**Your assignment**
Please print out the entries below unchanged and skip the images.

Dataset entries

-------

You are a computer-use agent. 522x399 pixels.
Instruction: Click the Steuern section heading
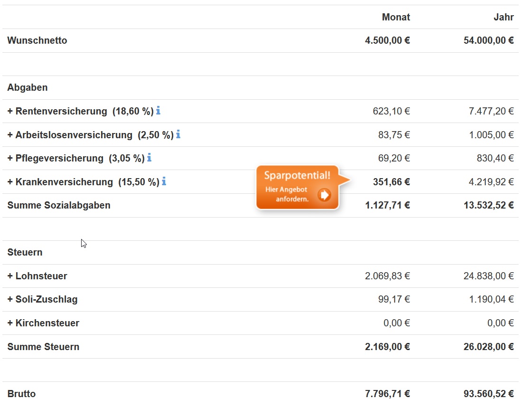(x=25, y=252)
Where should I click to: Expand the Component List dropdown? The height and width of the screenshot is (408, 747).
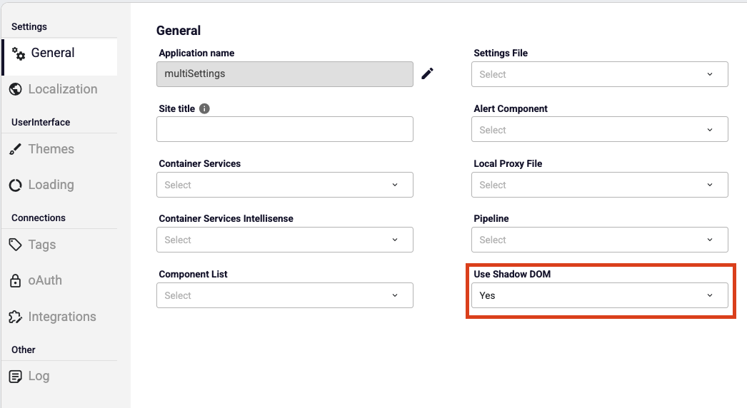point(284,295)
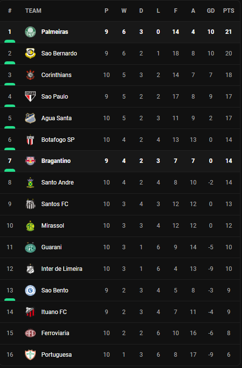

-------

**Output for this task**
You are a computer-use agent. 522x399 pixels.
Instruction: Click the Steuern section heading
(x=25, y=252)
Where should I click to: Expand the Component List dropdown? The height and width of the screenshot is (408, 747).
point(284,295)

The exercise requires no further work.